If a Member State is under migratory pressure, an important measure to alleviate this pressure is reducing the number of asylum applications that the Member State concerned is required to examine (i.e. the Member State under migratory pressure is alleviated of the responsibility for a given number of asylum applicants). The AMMR foresees two possibilities for reducing the responsibility of the Member State under migratory pressure for a given number of asylum applicants:

  1. Relocation of applicants for international protection to other Member States. In this case, an applicant is transferred to another Member State.
  2. Responsibility offsets'. This measure covers those whose asylum applications should have been examined by the Member State under migratory pressure but who moved to another Member State in an unauthorised way.

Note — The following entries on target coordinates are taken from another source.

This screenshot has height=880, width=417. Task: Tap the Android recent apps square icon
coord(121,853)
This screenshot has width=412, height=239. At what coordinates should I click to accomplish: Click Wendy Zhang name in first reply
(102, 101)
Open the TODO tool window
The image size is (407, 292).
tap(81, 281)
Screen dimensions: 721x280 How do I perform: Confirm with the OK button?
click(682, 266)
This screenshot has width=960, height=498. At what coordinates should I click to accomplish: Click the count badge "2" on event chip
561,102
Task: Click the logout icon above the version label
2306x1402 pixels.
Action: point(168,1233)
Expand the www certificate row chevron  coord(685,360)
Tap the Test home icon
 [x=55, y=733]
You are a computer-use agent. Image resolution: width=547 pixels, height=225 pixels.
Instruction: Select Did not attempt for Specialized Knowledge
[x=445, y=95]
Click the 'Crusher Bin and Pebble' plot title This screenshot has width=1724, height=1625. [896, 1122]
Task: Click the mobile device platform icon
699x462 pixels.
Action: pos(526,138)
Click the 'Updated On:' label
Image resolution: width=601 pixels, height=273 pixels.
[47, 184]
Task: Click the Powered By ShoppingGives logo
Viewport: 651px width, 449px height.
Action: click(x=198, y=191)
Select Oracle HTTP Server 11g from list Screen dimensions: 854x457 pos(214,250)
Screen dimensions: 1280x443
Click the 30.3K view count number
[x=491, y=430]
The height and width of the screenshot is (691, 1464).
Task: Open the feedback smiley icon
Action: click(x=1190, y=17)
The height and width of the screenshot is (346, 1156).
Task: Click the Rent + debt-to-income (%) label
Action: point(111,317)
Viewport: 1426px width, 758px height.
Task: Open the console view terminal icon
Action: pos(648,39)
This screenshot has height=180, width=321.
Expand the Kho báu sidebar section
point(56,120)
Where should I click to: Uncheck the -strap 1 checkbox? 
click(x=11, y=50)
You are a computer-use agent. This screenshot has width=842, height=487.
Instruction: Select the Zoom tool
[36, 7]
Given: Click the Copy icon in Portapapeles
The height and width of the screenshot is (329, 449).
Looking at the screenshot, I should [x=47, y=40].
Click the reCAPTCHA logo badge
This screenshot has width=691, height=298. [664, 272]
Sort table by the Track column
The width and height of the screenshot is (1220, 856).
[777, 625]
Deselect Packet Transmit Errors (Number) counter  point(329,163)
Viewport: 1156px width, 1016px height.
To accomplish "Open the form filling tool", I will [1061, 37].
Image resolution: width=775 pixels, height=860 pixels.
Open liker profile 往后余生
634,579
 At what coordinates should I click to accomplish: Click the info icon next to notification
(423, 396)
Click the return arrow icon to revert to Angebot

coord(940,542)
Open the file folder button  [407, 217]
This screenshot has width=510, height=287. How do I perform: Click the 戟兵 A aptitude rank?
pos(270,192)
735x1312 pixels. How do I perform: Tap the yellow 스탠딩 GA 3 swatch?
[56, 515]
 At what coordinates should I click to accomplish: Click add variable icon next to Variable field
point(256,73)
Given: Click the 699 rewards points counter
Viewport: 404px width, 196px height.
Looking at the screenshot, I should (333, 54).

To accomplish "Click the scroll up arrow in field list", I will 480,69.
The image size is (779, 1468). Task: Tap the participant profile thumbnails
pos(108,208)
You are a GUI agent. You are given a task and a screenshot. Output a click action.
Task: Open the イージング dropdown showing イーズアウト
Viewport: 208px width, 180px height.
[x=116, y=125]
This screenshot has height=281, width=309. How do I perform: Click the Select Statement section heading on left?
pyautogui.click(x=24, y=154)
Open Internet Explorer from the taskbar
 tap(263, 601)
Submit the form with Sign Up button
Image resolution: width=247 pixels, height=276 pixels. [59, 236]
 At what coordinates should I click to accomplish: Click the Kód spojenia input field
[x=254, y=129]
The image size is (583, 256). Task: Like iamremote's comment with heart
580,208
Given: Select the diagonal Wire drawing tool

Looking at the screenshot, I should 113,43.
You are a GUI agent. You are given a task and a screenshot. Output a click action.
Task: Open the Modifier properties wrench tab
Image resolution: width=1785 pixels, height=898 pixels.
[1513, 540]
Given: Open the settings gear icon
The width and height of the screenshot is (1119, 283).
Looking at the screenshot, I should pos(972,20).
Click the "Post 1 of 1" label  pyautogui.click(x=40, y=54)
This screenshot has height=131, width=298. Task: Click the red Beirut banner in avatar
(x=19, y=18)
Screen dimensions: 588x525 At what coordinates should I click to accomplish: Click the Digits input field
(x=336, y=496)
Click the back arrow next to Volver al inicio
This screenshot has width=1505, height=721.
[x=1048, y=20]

Under the responsibility rules, these applicants should be sent back to the Member State under migratory pressure. However, the Member State where the applicant is physically present can take the responsibility to examine the asylum application instead of transferring the applicant back to the Member State under migratory pressure. This is counted as a form of solidarity.

As the objective of both measures is to reduce the number of applicants whose asylum applications should be the responsibility of the Member State under migratory pressure, these two measures - relocation and responsibility offsets - are called ‘people solidarity'.

Preventing secondary movements

How are abuses – such as absconding or secondary movements – prevented?

The obligations for applicants have been made clearer and stricter.

The AMMR enhances the rules covering situations where asylum applicants move in an unauthorised way from one Member State to another. The Member State responsible will be indicated in the Eurodac system. If the applicant absconds and goes to another Member State, they can be sent back through a simpler and faster process.

The Member State where the person is present without any (legal) reason can notify the Member State responsible, using a standard form and including proof and circumstantial evidence, and, after notifying the person concerned, proceed swiftly with the decision to transfer them to the Member State responsible.

Unlike under the previous rules, there is no shift of responsibility between Member States if a ‘take-back' notification is not sent on time (by the Member State on whose territory the person is present). This means that Member State authorities can organise a transfer at any time. This is particularly relevant in cases where applicants have absconded to prevent transfers back to the Member State in charge.